EXCERPT PROVIDED
-- Opening Marker --

Chasing down a Cython error

My python program segfaulted. When I wrote C++ programs segfaults were no big deal. I would hook into gdb mostly through my IDE’s debugger, and dance around the point the program crashed until I had an idea of where I was going wrong. Python gives a wonderful stack trace and tells you where things have gone wrong, so you can just look into the source code from the information Python spits out before it dies. But not for C-extensions.

When things go wrong in a Cython or C module that you are calling from Python you are stuck, a little bit, in no-mans land. Fortunately, from a stack-overflow thread here, you can just run Python in gdb, run your code and then debug it all as a C program (Python) operating on some data (Your Python program).

Unfortunately, I’m on Mac OS X, and though I could use homebrew to install gdb, I could not get it to run my python interpreter due to a binary compatibility issue. I decided to be brave and use LLDB (which comes with Mac OS X) to try and debug this error.

lldb python

This attaches Python to the debugger. Then you can run the Python program as follows

run /path/to/my/script arg1 arg2

My program crashed with

Fatal Python error: GC object already tracked
Process 59193 stopped

And some instructions in assembly which weren’t so helpful. However, I could do

thread backtrace

Which then led me to some candidate functions in the c-source file of the translated Cython code, like:

   frame #4: 0x000000010004d658 Python`PyTuple_New + 252
    frame #5: 0x00000001036ad6af util_cython.so`__Pyx_PyObject_CallOneArg(_object*, _object*) [inlined] __Pyx__PyObject_CallOneArg(arg=<unavailable>) + 5 at util_cython.cpp:7694
    frame #6: 0x00000001036ad6aa util_cython.so`__Pyx_PyObject_CallOneArg(func=0x000000010456f170, arg=0x0000000104c62a90) + 149 at util_cython.cpp:7712
    frame #7: 0x00000001036b1480 util_cython.so`__pyx_pw_5mitty_3lib_11util_cython_9markov_sequences(_object*, _object*, _object*) [inlined] __pyx_f_5mitty_3lib_11util_cython_markov_chain_sequence_gen(__pyx_v_first_letter='C', __pyx_v_l=<unavailable>, __pyx_v_max_len=10, __pyx_v_rng=<unavailable>) [5], unsigned char*, unsigned long*, unsigned long, _object*) + 110 at util_cython.cpp:2898
    frame #8: 0x00000001036b1412 util_cython.so`__pyx_pw_5mitty_3lib_11util_cython_9markov_sequences(_object*, _object*, _object*) [inlined] __pyx_pf_5mitty_3lib_11util_cython_8markov_sequences(__pyx_v_max_len=0x0000000100300678) + 2150 at util_cython.cpp:3710
    frame #9: 0x00000001036b0bac util_cython.so`__pyx_pw_5mitty_3lib_11util_cython_9markov_sequences(__pyx_self=<unavailable>, __pyx_args=<unavailable>, __pyx_kwds=<unavailable>) + 6070 at util_cython.cpp:3263
    frame #10: 0x000000010008614d Python`PyEval_EvalFrameEx + 8080
    frame #11: 0x0000000100084093 Python`PyEval_EvalCodeEx + 1641

Which was enough information for me to look more carefully at my markov_chain_sequence_gen function.

While x:

This is a cautionary tale about not misusing Python’s kindness. Or perhaps a cautionary tale about not trusting even widely used libraries to mirror what Python does. It is a little technical …

I have a program that, for the purposes of this post, operates on a list of pairs of numbers, going through each pair one by one until it exhausts the list. For certain reasons I’m using an iterator on the list and using Python’s ‘None’ to indicate that the list has run out, like so:

x = [(0, 0), (1, 2), (3,1)]
itr = x.__iter__()

-- Closing Marker --

DATA EXCERPT

-- Opening Marker --

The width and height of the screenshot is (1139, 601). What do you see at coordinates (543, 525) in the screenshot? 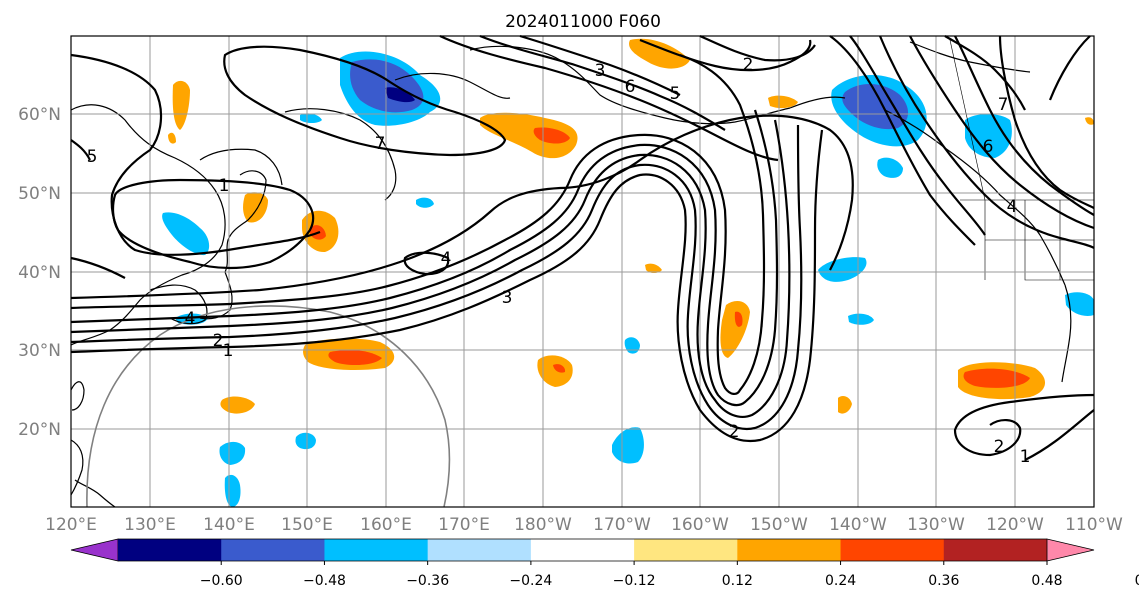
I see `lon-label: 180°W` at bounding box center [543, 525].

-- Closing Marker --

REQUIRED TASKS
(a) Please reproduce the Cython debugging post word for word, starting at "Chasing down a" and ending at "(Your Python program).".
(b) According to the Cython debugging post, which debugger was used on Mac OS X in place of gdb?
The data above has nothing to do with the Cython debugging post.

RESPONSES
(a)
Chasing down a Cython error

My python program segfaulted. When I wrote C++ programs segfaults were no big deal. I would hook into gdb mostly through my IDE’s debugger, and dance around the point the program crashed until I had an idea of where I was going wrong. Python gives a wonderful stack trace and tells you where things have gone wrong, so you can just look into the source code from the information Python spits out before it dies. But not for C-extensions.

When things go wrong in a Cython or C module that you are calling from Python you are stuck, a little bit, in no-mans land. Fortunately, from a stack-overflow thread here, you can just run Python in gdb, run your code and then debug it all as a C program (Python) operating on some data (Your Python program).

(b) LLDB, which comes with Mac OS X.